◆ PROBLEMS ◆
A - In the article about the Mount Sterling boys cleaning up the old cemetery, who was the second person to settle the area?
B - Please extend the article about the Mount Sterling boys restoring the Alkire family cemetery, starting right after its last sentence.

◆ PASSAGE TO READ ◆
Mount Sterling boys uncover history


Group led by high schooler rehab century old grounds

By Maximilian Kwiatkowski - Mkwiatkowski@civitasmedia.com



To get to the cemetery, which is more than a century old, the boys cross railroad tracks close to the Mt. Sterling Community Center. Tavion Eyerman, 16, said he received a permit from the Madison County Sheriff’s office to walk through.


Maximilian Kwiatkowski | The Madison Press

Tavion Eyerman, 16, kneeling, explains the history of one of the excavated headstones while his teammates, Lincoln Hunt, 11, left, and Montana Spaniol, 14, center, listen in.


Maximilian Kwiatkowski | The Madison Press

Montana Spaniol, 14, right, stands next to the only headstone the group could find intact.


Maximilian Kwiatkowski | The Madison Press

Tavion Eyerman, 16, shows the graves of the second family to settle Mount Sterling, Jacob and Mary Alkire.


Maximilian Kwiatkowski | The Madison Press

The team of young men rehabilitating the old Alkire family cemetery, from the left, front row, Lincoln Hunt, 11, and Dawson Spaniol, 11; second row, Colton Spaniol, 13, Tavion Eyerman, 16, and Montana Spaniol, 14.


Maximilian Kwiatkowski | The Madison Press

Five boys walk down the middle of some railroad tracks, in search of someone lost to the community. This isn’t the plot of 1986s “Stand by Me,” but rather part of a project organized by one of the boys to clean up a cemetery abandoned for over a century.

Tavion Eyerman, 16, first heard of the old Mount Sterling burial ground from a friend in February. Interested in history, he investigated the grounds out of curiosity. After getting lost he found the hidden spot.

“It was overgrown, vines covering everything up,” he said. “Most of the headstones were buried. In the back corner, that one, Mary Alkire’s grave.”

Evermore curious, Eyerman looked up information on the plot. He found that it was the family cemetery of the Alkire family, with Jacob, Mary’s husband, being the second person to settle the area. Eyerman said the documentation was sparse and some photos were decades old at best.

“There were some color photos of it and [the cemetery] was in basically the same condition it was when I found it,” he said. “I want to say early Twentieth century but my guess is whenever color photography became practical.”

Seeing the disarray of the spot and the history having perked his interest, he decided to ask the Pleasant Township Trustees as well as the graveyard trustees for permission to rehabilitate the grounds. While the trustees technically own the long abandoned cemetery, it’s nestled between privately owned lands.

One land owner was uncomfortable with Eyerman crossing through the area while another permitted him to walk through. However, this individual’s possession was only accessible by walking past the railroad tracks, requiring permission from the Madison County Sheriff’s Department. After all of the red tape was settled, he finally started in May.

◆ DATASET EXCERPT ◆
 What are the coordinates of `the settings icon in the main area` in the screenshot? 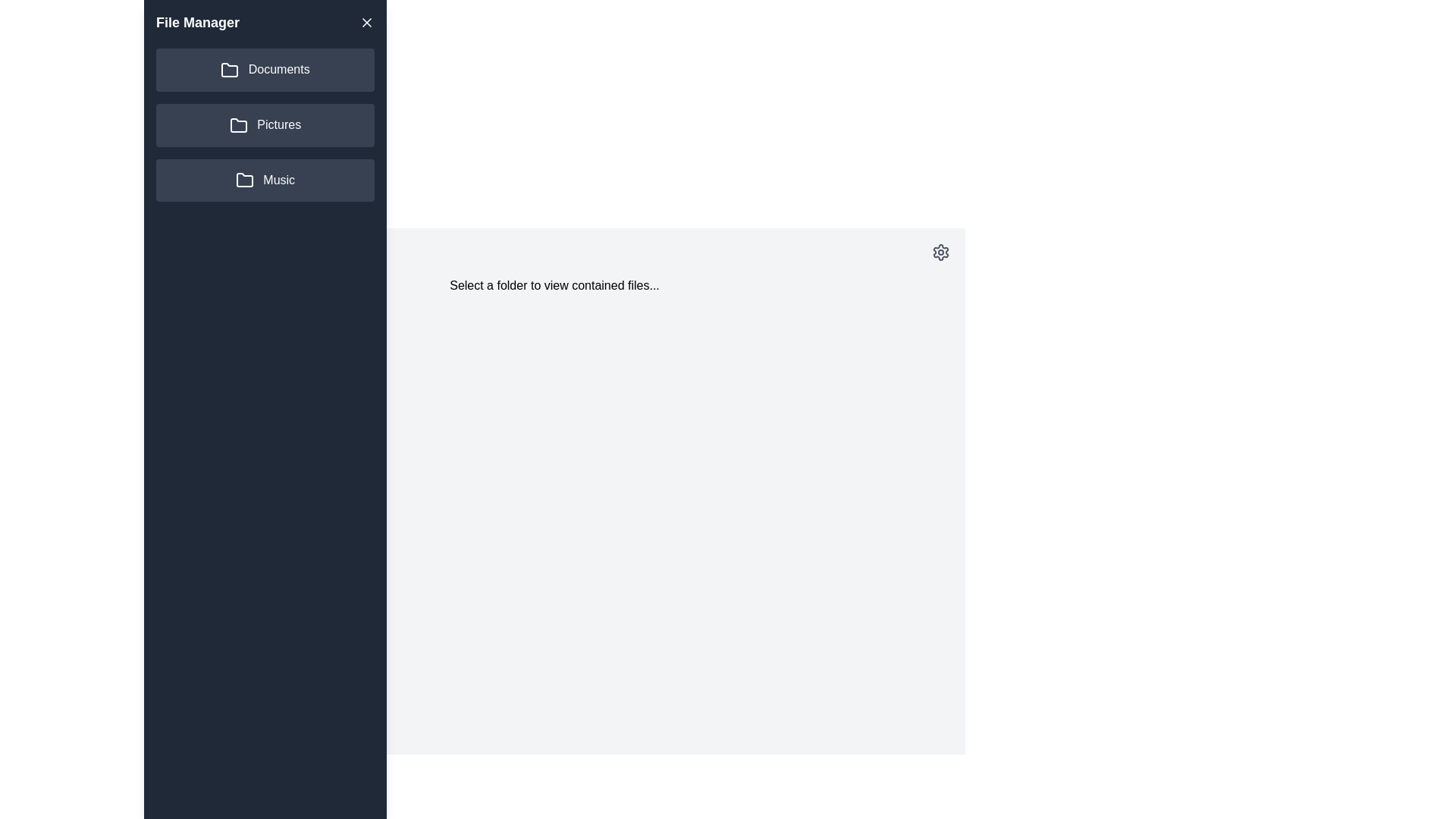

◆ IN RESPONSE ◆
A - Jacob Alkire, Mary Alkire's husband.

B -
Clearing the site

Eyerman started clearing things out on his own, working during his free time in between his obligations for school. Progress was slow and the process, while enjoyable was stressful.

So, he decided to ask friends from church and school to help. Montana Spaniol, 14, was interested and enlisted his brothers Colton, 13, and Dawson, 11, to come help clear the area. Lincoln Hunt, 11, decided to help out as well along with Eyerman’s brother Triston, 16.

With Eyerman’s direction and planning they methodically removed the overgrowth, cut down trees and dug up headstones buried after years of negligence.

Montana jokingly refers to himself as the brawn of the group, but he says everyone put in as much as they can.

“I’m very close to my brothers so it all works out for us,” he said.

Eyerman said he was highly appreciative of their help.

“Honestly, I think we’ve gotten pretty far for three to four weeks of work,” he said. “I have to say without these guys, it wouldn’t be like this.”

The Young Archaeologist

Most of the headstones were broken and knocked down when Eyerman and his friends first arrived. With sparse records to go by, the young history buff had to make conjectures.

“The records said there were only 10 graves here,” he said. “We found 16 stones.”

While a few were still visible, the majority of the stones sunk into the soil. To find them Eyerman used a simple metal rod and poked around.

“I was worried we might hit a casket as I think they didn’t go as deep with burials like we do now,” he said. “We’ve been lucky so far.”

Many of them were in pieces or had plants growing out of them.

Two stones are completely blank due to years of erosion.

Only one stone was entirely intact and it was one of the newer ones, relatively speaking.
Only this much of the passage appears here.